Please copy the lines below word for word, starting at the line containing "You are a computer-use agent." and ending at the line containing "point(873,106)", with both of those lines included. Leave the pictures out of your copy.

*ENTRIES*:
┌──

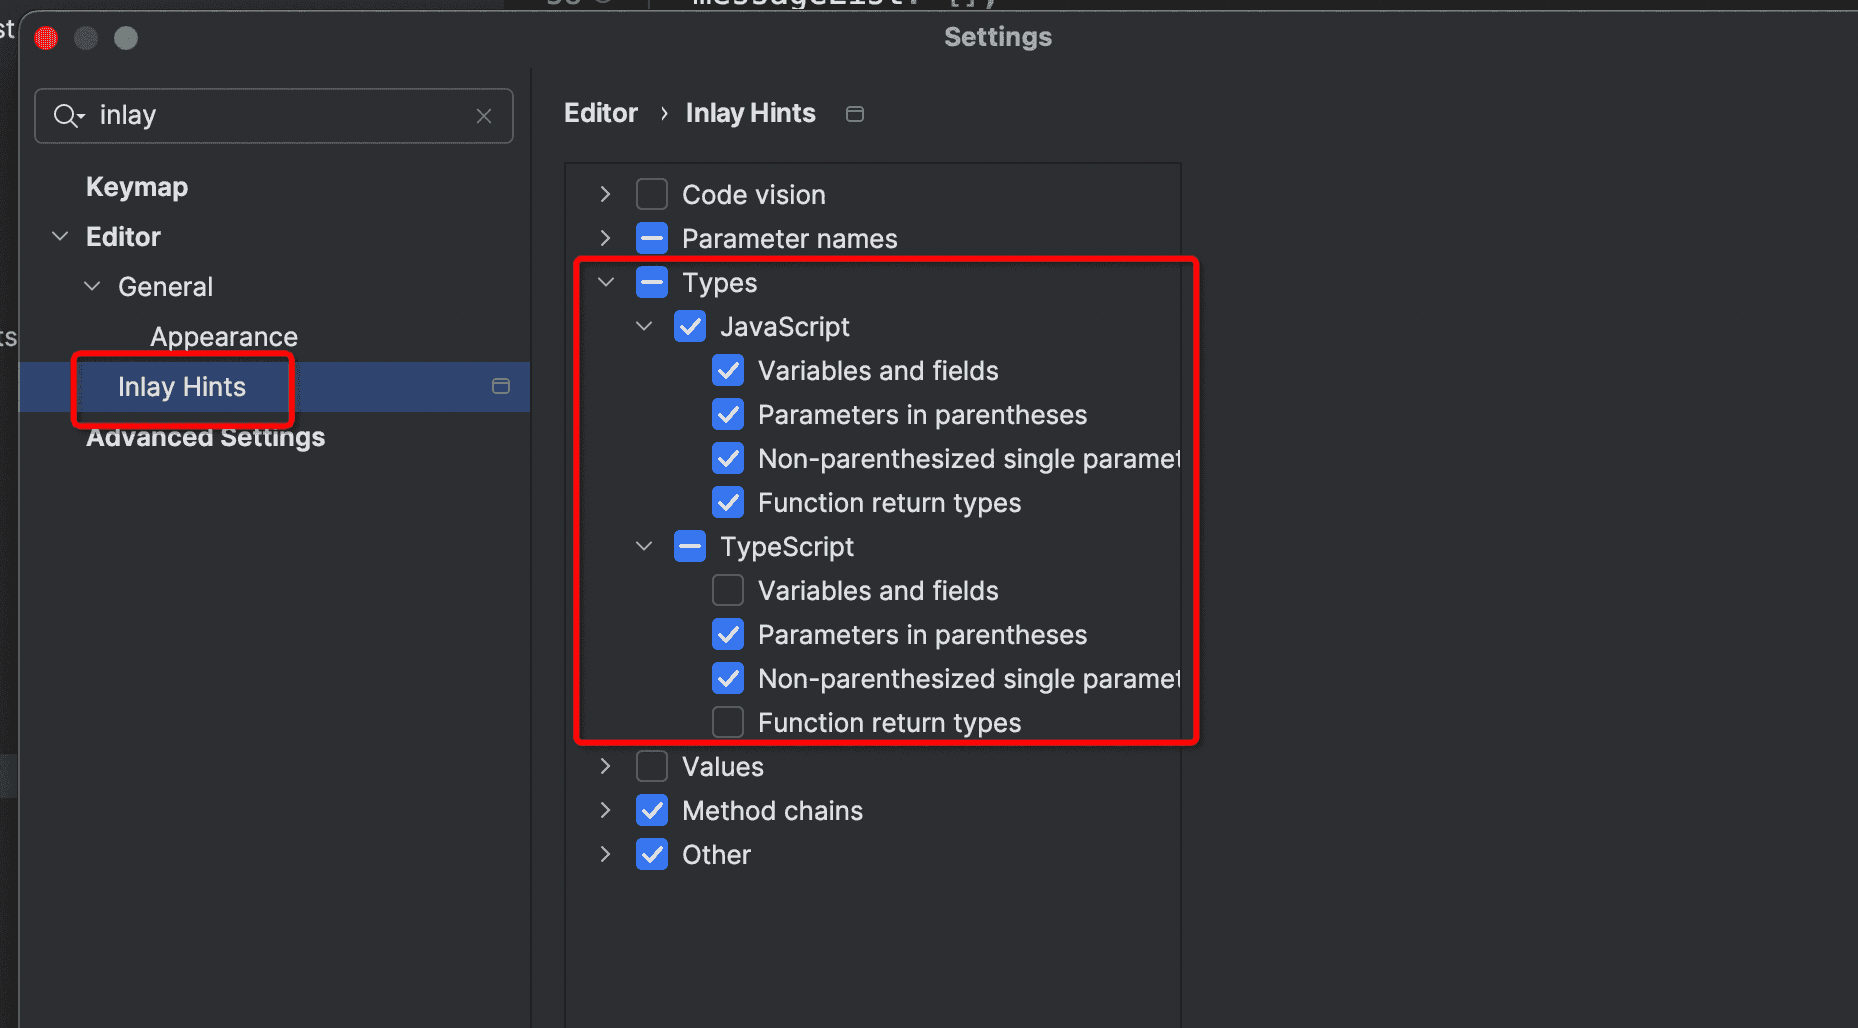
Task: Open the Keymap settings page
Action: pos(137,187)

└──
┌──

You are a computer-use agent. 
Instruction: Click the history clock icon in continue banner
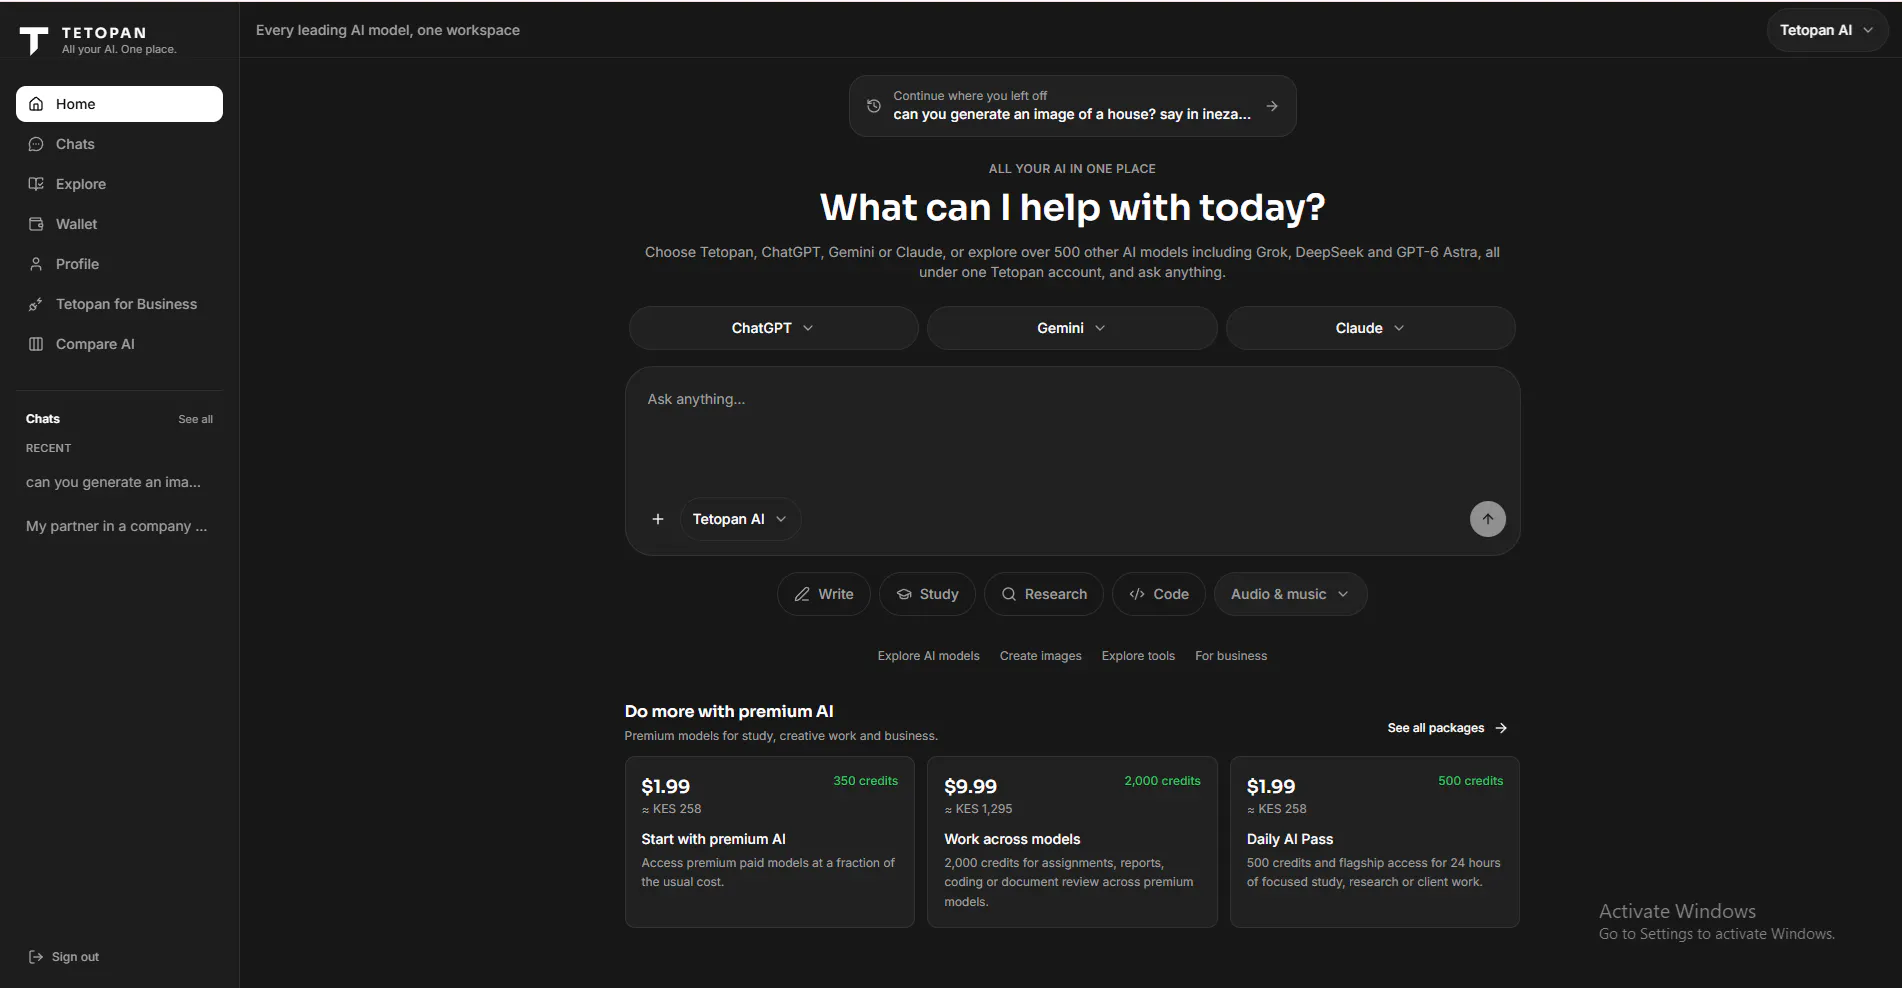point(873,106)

└──

*SOLVED EXERCISE*:
You are a computer-use agent. 
Instruction: Click the history clock icon in continue banner
point(873,106)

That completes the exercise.